Re: [PATCH 3/4] peel_ref: check object type before loading

Jeff King <peff@xxxxxxxx> · Thu, 4 Oct 2012 17:59:33 -0400

On Thu, Oct 04, 2012 at 01:41:40PM -0700, Junio C Hamano wrote:

> Jeff King <peff@xxxxxxxx> writes:
> 
> > [1] One thing I've been toying is with "external alternates"; dumping
> >     your large objects in some realtively slow data store (e.g., a
> >     RESTful HTTP service). You could cache and cheaply query a list of
> >     "sha1 / size / type" for each object from the store, but getting the
> >     actual objects would be much more expensive. But again, it would
> >     depend on whether you would actually have such a store directly
> >     accessible by a ref.
> 
> Yeah, that actually has been another thing we were discussing
> locally, without coming to something concrete enough to present to
> the list.
> 
> The basic idea is to mark such paths with attributes, and use a
> variant of smudge/clean filter that is _not_ a filter (as we do not
> want to have the interface to this external helper to be "we feed
> the whole big blob to you").  Instead, these smudgex/cleanx things
> work on a pathname.

There are a few ways that smudge/clean filters are not up to the task
currently. One is definitely the efficiency of the interface.

Another is that this distinction is not "canonical in-repo versus
working tree representation".  Yes, part of it is about what you store
in the repo versus what you checkout. But you may also want to diff or
merge these large items. Almost certainly not with the internal text
tools, but you might want to feed the _real_ blobs (not the fake
surrogates) to external tools, and smudge and clean are not a natural
fit for that. If you teach the external tools to dereference the
surrogates, it would work. I think you could also get around it by
giving these smudgex/cleanx filters slightly different semantics.

But the thing I most dislike about a solution like this is that the
representation pollutes git's data model. That is, git stores a blob
representing the surrogate, and that is the official sha1 that goes into
the tree. That means your surrogate decisions are locked into history
forever, which has a few implications:

  1. If I store a surrogate and you store the real blob, we do not get
     the same tree (and in fact get conflicts).

  2. Once I store a blob, I can never revise my decision not to store
     that blob in every subsequent clone without rewriting history. I
     can convert it into a surrogate, but old versions of that blob will
     always be required for object connectivity.

  3. If your surrogate contains more than just the sha1 (e.g., if it
     points to http://cdn.example.com), your history is forever tied to
     that (and you are stuck with configuring run-time redirects if your
     URL changes).

My thinking was to make it all happen below the git object level, at the
same level as packs and loose objects. This is more invasive to git, but
much more flexible.

The basic implementation is pretty straightforward. You configure one or
more helpers which have two operations: provide a list of sha1s, and
fetch a single sha1. Whenever an object lookup fails in the packs and
loose objects, we check the helper lists.  We can cache the lists in
some mmap'able format similar to a pack index, so we can do quick checks
for object existence, type, and size. And if the lookup actually needs
the object, we fetch and cache (where the caching policy would all be
determined by the external script).

The real challenges are:

  1. It is expensive to meet normal reachability guarantees. So you
     would not want a remote to delta against a blob that you _could_
     get, but do not have.

= What this exercise asks =
1) In the mailing list reply, what two operations do the configured helpers have?
2) Rewrite the stretch from "But the thing" through "for object connectivity." in the mailing list reply, swapping "surrogate" for "placeholder".
3) According to the mailing list reply, why would surrogate decisions become locked into history forever under a smudge/clean-style solution?

= Provided material =
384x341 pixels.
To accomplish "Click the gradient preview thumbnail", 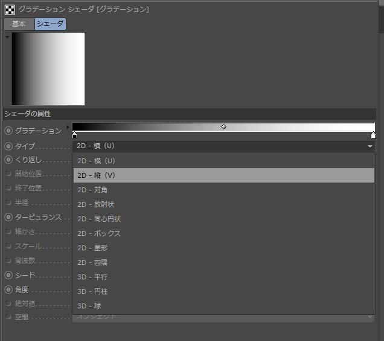I will (x=48, y=69).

= Complete answers =
1) They provide a list of sha1s and fetch a single sha1.

2)
But the thing I most dislike about a solution like this is that the
representation pollutes git's data model. That is, git stores a blob
representing the placeholder, and that is the official sha1 that goes into
the tree. That means your placeholder decisions are locked into history
forever, which has a few implications:

  1. If I store a placeholder and you store the real blob, we do not get
     the same tree (and in fact get conflicts).

  2. Once I store a blob, I can never revise my decision not to store
     that blob in every subsequent clone without rewriting history. I
     can convert it into a placeholder, but old versions of that blob will
     always be required for object connectivity.

3) Git stores a blob that represents the surrogate, and that blob's sha1 is the official one that goes into the tree.